# START OF Selected excerpt

We stayed at the Atlantean for two nights in June and loved the butler's pantry where we helped ourselves to tea and home-made cookies with frequency. The front door is never locked - apparently, Bar Harbor is that kind of town! We even got to keep our branded green recyclable water bottles (Bar Harbor is a stepping stone to Acadia National Park).

Typically, the owner or one of the owners will be an excellent cook especially of breakfast entrees. At the Atlantean, Gary was the chef and the menu consisted of a fruit appetizer followed by a cooked entree. On the first morning, we were treated to pears with creme fraiche, followed by the lauded pineapple upside-down french toast. The french toast looked incredible with the pineapple adding a great deal of sweetness.

Presentation and fine bone china is key

Two rings of french toast
Our breakfast on the second morning was not quite as successful. A perfectly good yogurt parfait started the proceedings followed by an oddly-spiced vegetable frittata with berry compote. I love savory breakfasts but the addition of curry and cumin in an over-cooked frittata did not quite do the trick. Fortunately, there were baked muffins on the sideboard to fill us up for the 7 hour journey to Quebec City.

Yogurt Parfait

Curry-flavored frittata
Bonus picture - here is one of The Atlantean Inn

The front door is never locked!

# END OF Selected excerpt

Your goal —
In the review of the stay at the Atlantean, what entree followed the pears with creme fraiche on the first morning? None of the data is needed.

# START OF Information shown

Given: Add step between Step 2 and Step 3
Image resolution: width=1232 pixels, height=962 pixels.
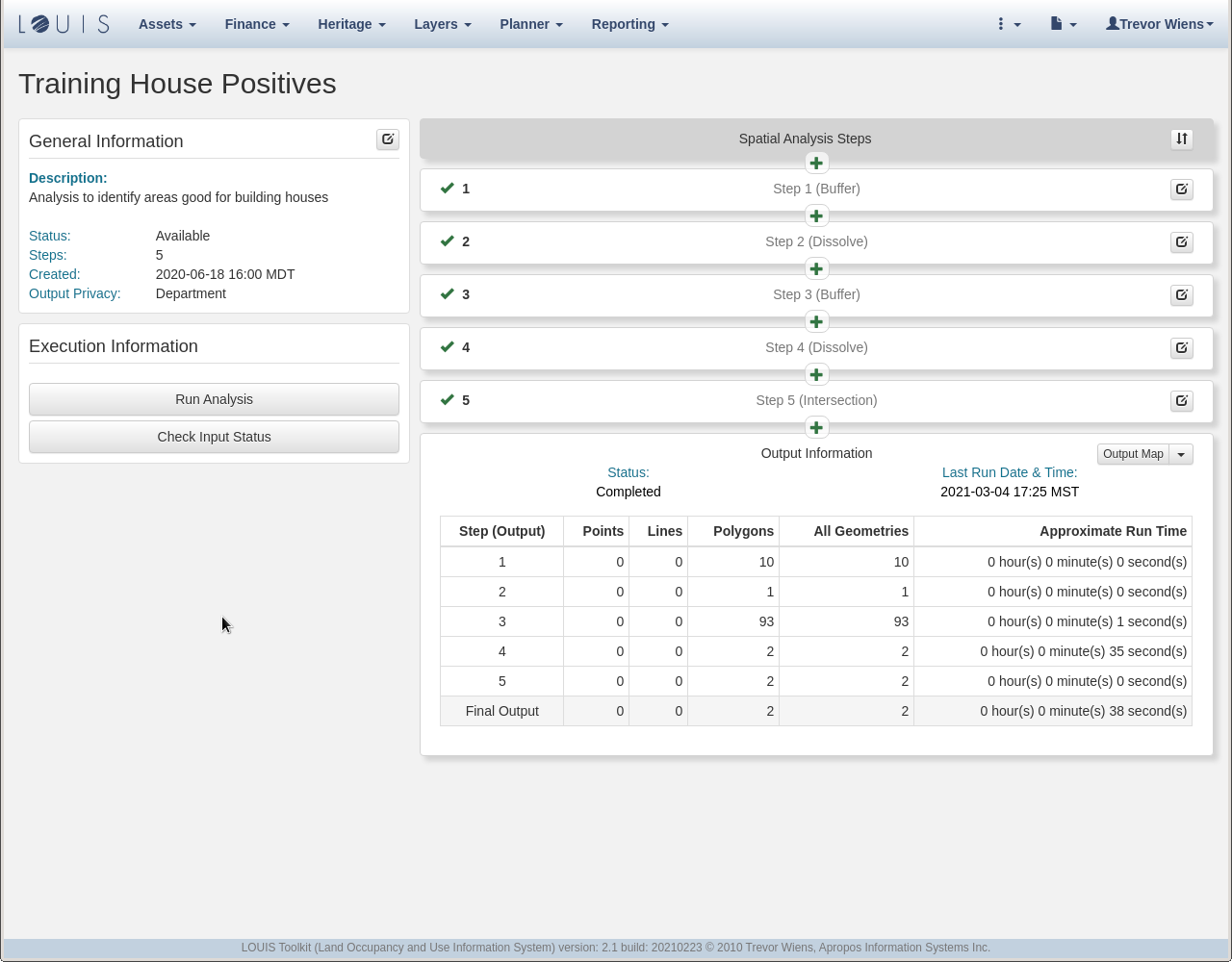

# END OF Information shown

Exercise result —
Pineapple upside-down french toast.